Previous Python Post

The basic range of data types in Python is quite simple, but by the time we have added additional types used in the numpy package, and translation of Excel data types into the Python equivalent the picture gets considerably more complicated, and you can find yourself wasting significant amounts of time chasing down errors due to using incompatible data types.  This post will look at the main data types, including numpy arrays, with examples of their use in PyXll functions.

The Python code and associated Excel spreadsheet can be downloaded from pyTypes.zip.  To use the Python functions it is necessary to install the PyXll add-in, then either add “pyTypes” under modules in the pyxll.cfg file, or simply copy and paste all the code from pyTypes.py into the worksheetfuncs.py file, to be found in the PyXll\examples folder.

The PyXll manual lists the following PyXll data types, with their Python equivalent:

PyXll and Python Data Types

PyXll and Python Data Types

Note that the unicode type is only available from Excel 2007.

An Excel range of any of the above data types can be passed as a 2D array, which is treated in Python as a “list of lists”.  In addition the PyXll var type can be used for any of the above types, or a range.  A further option for transferring an Excel range  of numerical data is use of the numpy_array, numpy_row and numpy_column types.  Further options (which we will examine in a later post) are Custom Types and the xl_cell type.

The function var_pyxll_function_1 shown below (taken from the PyXll worksheetfuncs.py file) returns the name of the data type passed to the function.
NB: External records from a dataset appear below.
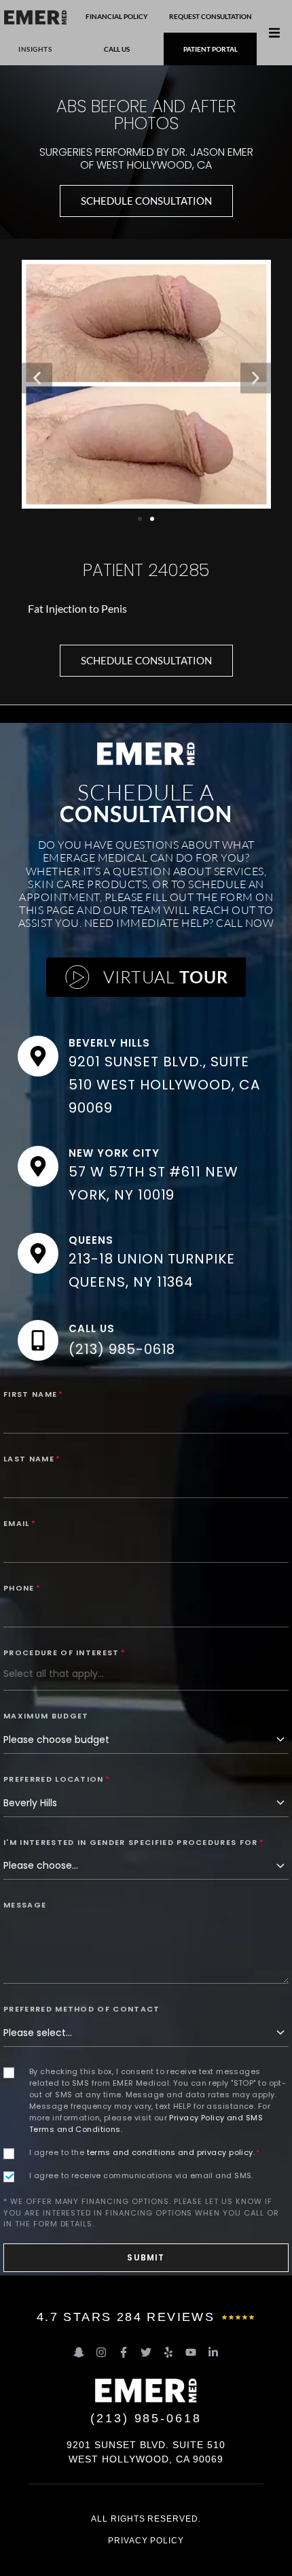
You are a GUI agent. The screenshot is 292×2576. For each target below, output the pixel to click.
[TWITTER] (146, 2352)
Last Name (31, 1458)
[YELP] (168, 2352)
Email (19, 1523)
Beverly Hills (109, 1043)
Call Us (92, 1328)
The var_pyxll_function_1a function simply returns the data back to the spreadsheet.

@xl_func("var x: string")
def var_pyxll_function_1(x):
    """takes an float, bool, string, None or array"""
    # we'll return the type of the object passed to us, pyxll
    # will then convert that to a string when it's returned to
    # excel.
    return type(x)

@xl_func("var x: var")
def var_pyxll_function_1a(x):
    return x

Examples of these functions are shown in the screenshot below:

Python basic data types

Python basic data types

The var_pyxll_function_1 function passes data to Python as a var, and returns a string with the Python data type name.  Note that:

  • All numbers (including integers) become Python floats.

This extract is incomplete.